Single by Kenshi Yonezu

from the album Yankee
- B-side: "Tori ni Demo Naritai"
- Released: October 23, 2013
- Recorded: 2013
- Genre: Alternative rock
- Length: 3:40
- Label: Universal Sigma
- Songwriter: Kenshi Yonezu
- Producer: Kenshi Yonezu

Kenshi Yonezu singles chronology
| "Santa Maria" (2013) | "Mad Head Love" (2013) | "Flowerwall" (2015) |

Music video
- "Mad Head Love" on YouTube

= Mad Head Love =

2013 double A-side single by Kenshi Yonezu

"Mad Head Love" (stylized in all caps) is a song by Japanese musician Kenshi Yonezu. It was released as a double A-side single alongside the song "Poppin' Apathy" on October 23, 2013, by Universal Signma, on the same day that Yonezu's two self-released Vocaloid albums, Hanataba to Suisō and Official Orange, were re-issued by independent label Boundee by SSNW.

== Background and development ==
In May 2012, Yonezu released Diorama, his first album and first to use his own vocals. It was released under independent label Balloom. The album was written, produced and illustrated entirely by Yonezu himself. The album was commercially successful, debuting at number six on Oricon's albums charts, and was one of the most sold independently released albums of 2012 in Japan. A year later, Yonezu debuted under major label Universal Music Japan with the single "Santa Maria." Two of the songs were performed with a band, the first time Yonezu had worked like this. The single reached number 12 on chart provider Oricon's singles chart.

A week after the single's release, Yonezu released his first Vocaloid song in two and a half years, called "Donut Hole" (ドーナツホール, Dōnatsu Hōru), using Gumi vocals. It was the first time he used a live band on a Vocaloid song.
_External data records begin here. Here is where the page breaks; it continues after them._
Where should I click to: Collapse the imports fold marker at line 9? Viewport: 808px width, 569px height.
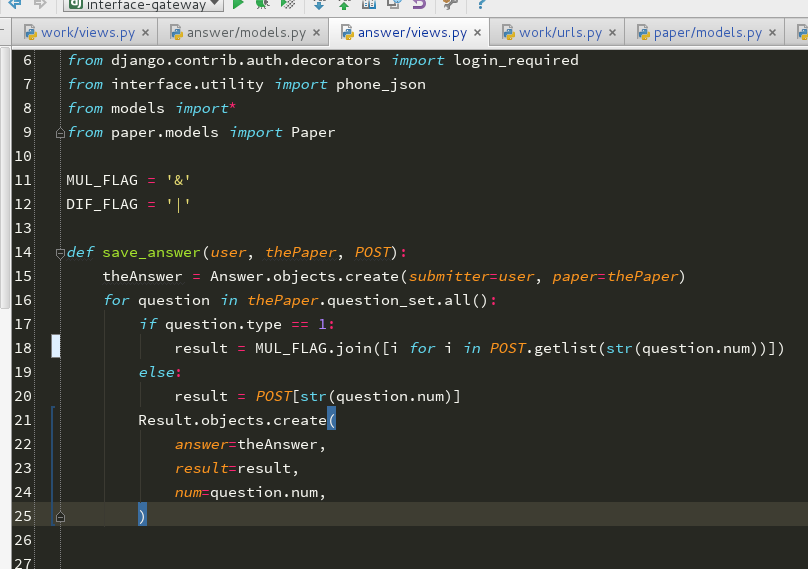60,132
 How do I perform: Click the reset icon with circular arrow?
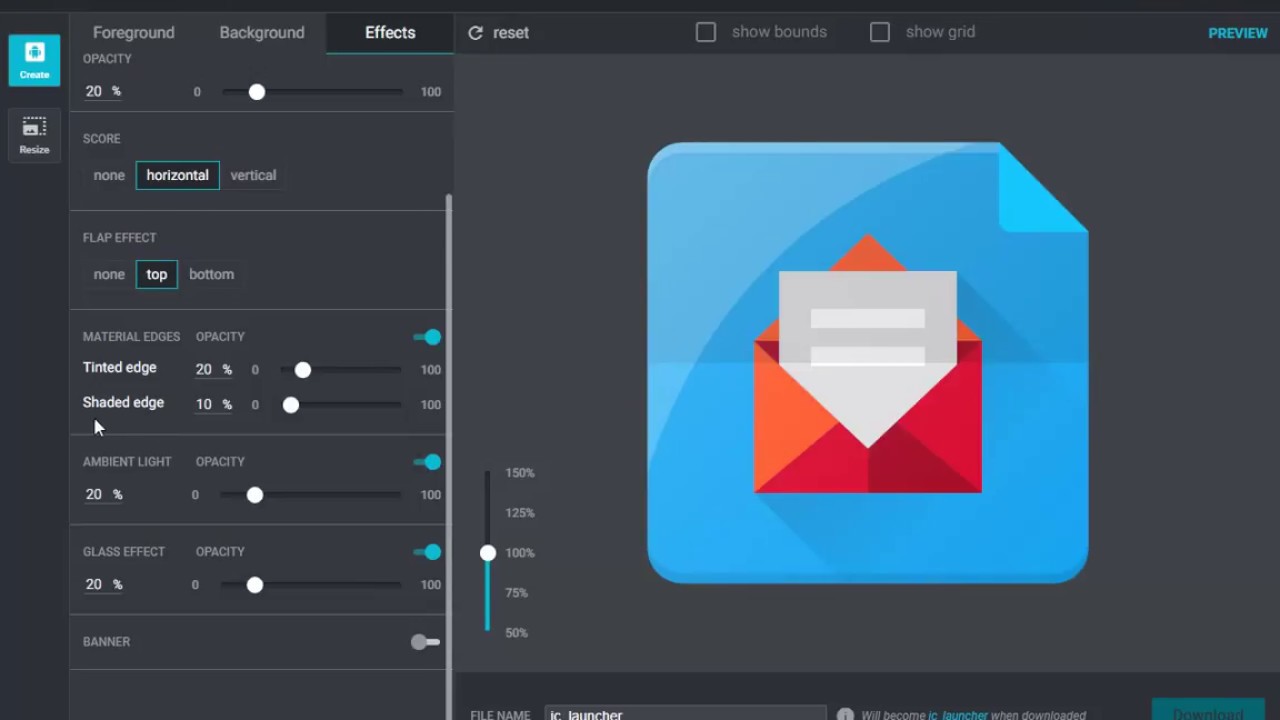[475, 32]
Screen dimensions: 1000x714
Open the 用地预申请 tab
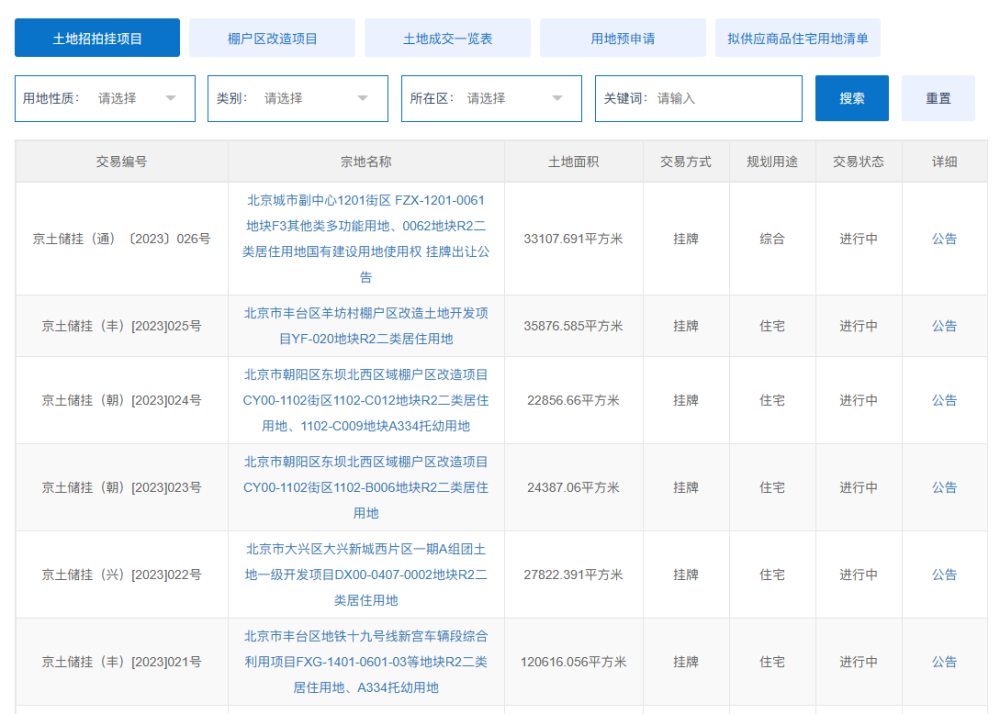[x=622, y=38]
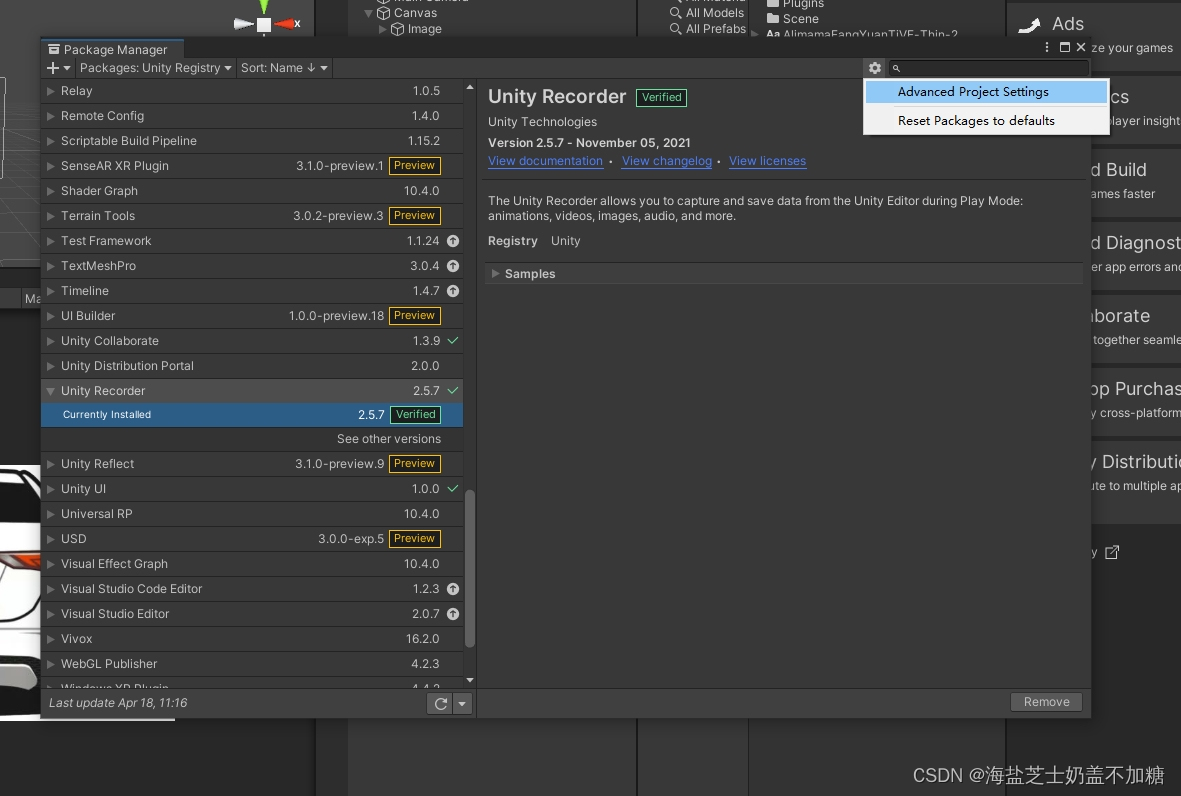Collapse the Unity Recorder package entry

50,390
== Writing and production ==
"Mad Head Love" and "Poppin' Apathy" were written at the same time, based on the theme of a Möbius strip. "Mad Head Love" was "positive" and "high tension", while "Poppin' Apathy" was written as a gloomy, negative song by Yonezu. Because of this, he felt it was right for them to be released together. Originally "Mad Head Love" was planned to be the sole A-side. The song was the second time Yonezu worked with a live band, after "Santa Maria" and its B-side "Hyakki Yakō". He enlisted childhood friend Hiroshi Nakajima to work as a guitarist on the song. The pair formed a band when they were at high school, with Yonezu singing his own compositions, and Nakajima accompanying him on guitar. "Mad Head Love" also features Masaki Hori, drummer for Sapporo-based band Scam Circle, and Yu Sato, the bassist for U&Design and a support member for Nona Reeves. Hori and Sato worked on sessions for other songs, including the Vocaloid song "Donut Hole" Yonezu released shortly after the single. In contrast, "Poppin' Apathy" and "Tori ni Demo Naritai" were arranged by Yonezu without a live band.
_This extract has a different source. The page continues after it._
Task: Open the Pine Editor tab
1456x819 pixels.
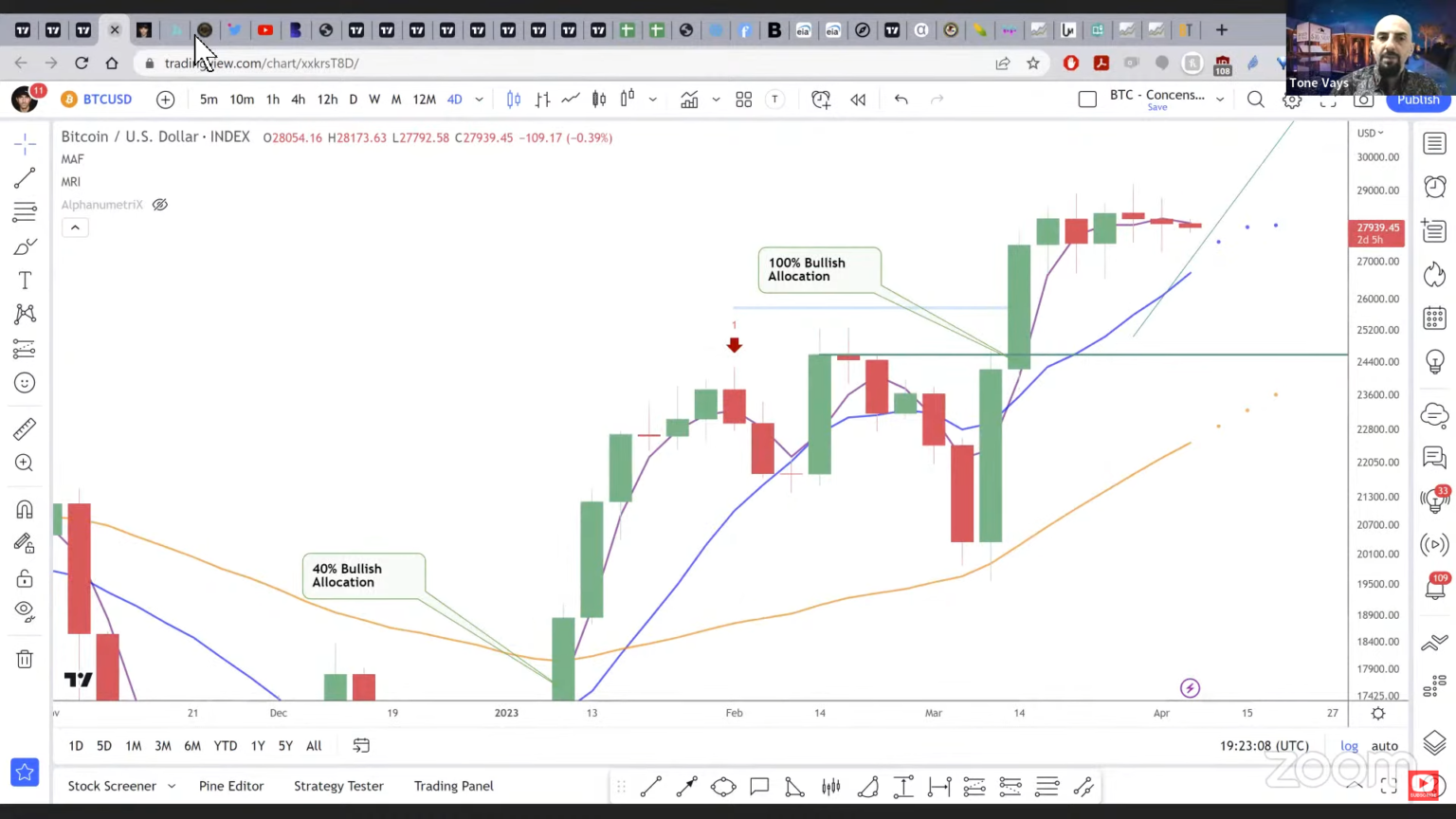Action: coord(231,786)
"Mad Head Love" was written about Yonezu's feelings when composing music, and gave the song a theme of "communication friction." As he always composes alone, he wrote about how it would be nice to connect with another person, even negatively. The lyrics depict love between two people, as well as their clashing opinions.
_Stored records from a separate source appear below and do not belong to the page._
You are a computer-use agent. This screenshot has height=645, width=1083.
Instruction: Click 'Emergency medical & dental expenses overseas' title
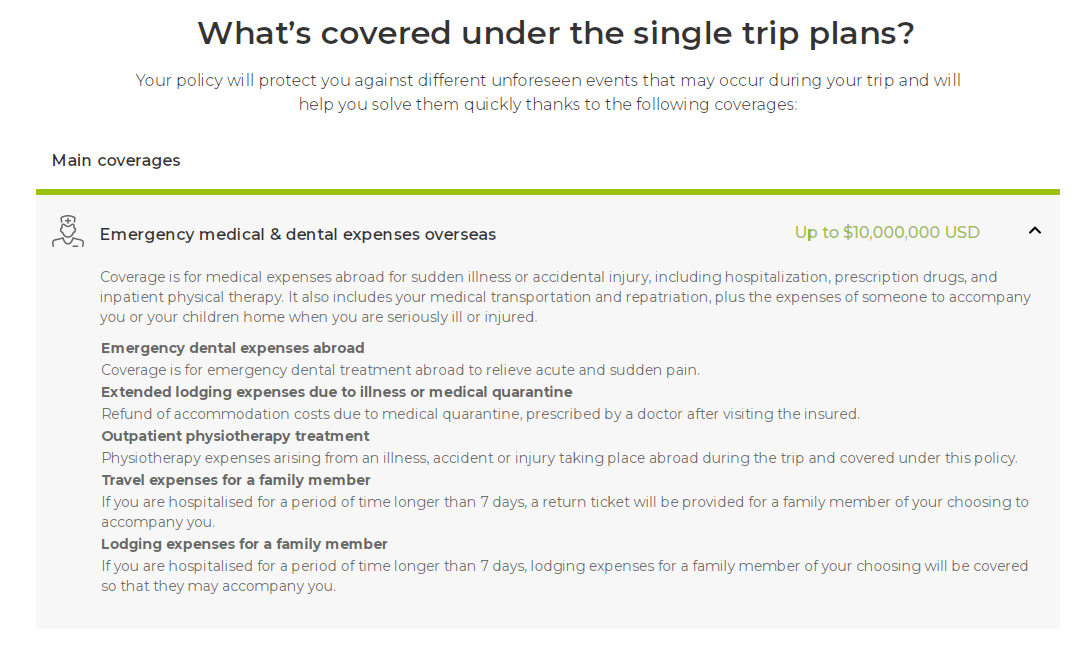(x=298, y=235)
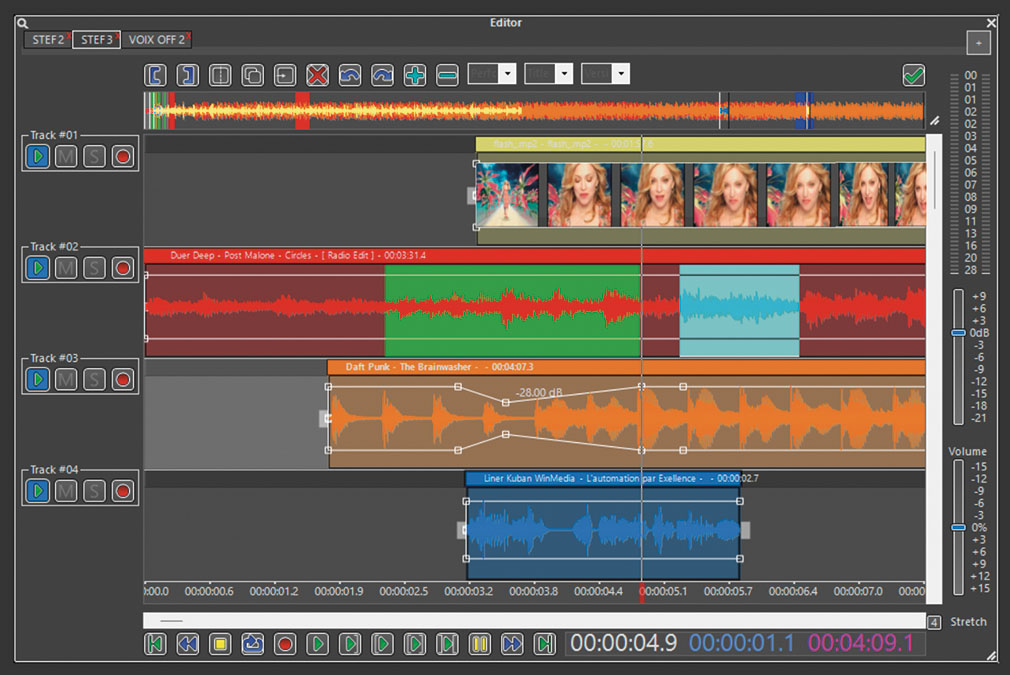Click the search magnifier icon at top left
Viewport: 1010px width, 675px height.
23,23
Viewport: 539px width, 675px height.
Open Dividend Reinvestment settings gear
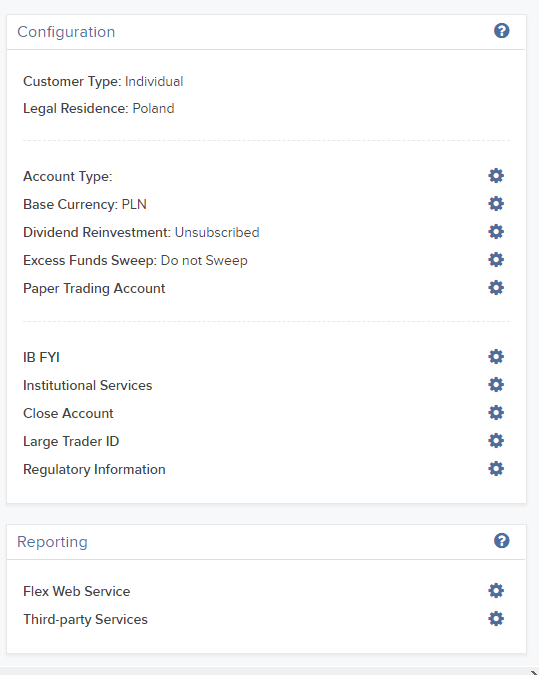point(496,232)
== Promotion and release ==
The single was first announced in August 2013. Initially, the release date was planned for October 30, 2013, but it was later moved to the 23rd. "Mad Head Love" and "Poppin' Apathy" were first aired on the JFM radio show Yamada Hisashi ni Radian Limited F on September 14, 2013. On September 21 and October 19, 2013, Yonezu held his regular online streaming performances on Ustream. Interviews with Yonezu was featured in the magazines Rockin' On Japan and Marquee around the release of the single.

== Music video ==
A music video for "Mad Head Love" was released online on September 21, 2013, and was directed by Sojiro Kamitani, who also directed a video for "Poppin' Apathy". "Mad Head Love" features three different scenes. Yonezu is shown performing different instruments such as a red Fender Telecaster electric guitar and a keyboard, as well as holding a recording device and listening through headphones. Other scenes show a Caucasian man and woman in beige clothing. They interact by prodding each other, such as poking the other person's ear, or messing up their hair. Other scenes show strange moving contraptions, such as one that turns a toy horse around, or a golden crane that drops a plastic fish onto a plate. The video for "Poppin' Apathy" was shot in the same location as "Mad Head Love", but in a darker, more cluttered environment.

It was one of 50 nominated for best video at the 2014 Space Shower Music Video Awards.

== Reception ==
Commercially, the single debuted at number 11 on Oricon's singles chart, selling 6,300 copies. In total, it has sold 8,000 copies, under-performing Yonezu's previous single "Santa Maria".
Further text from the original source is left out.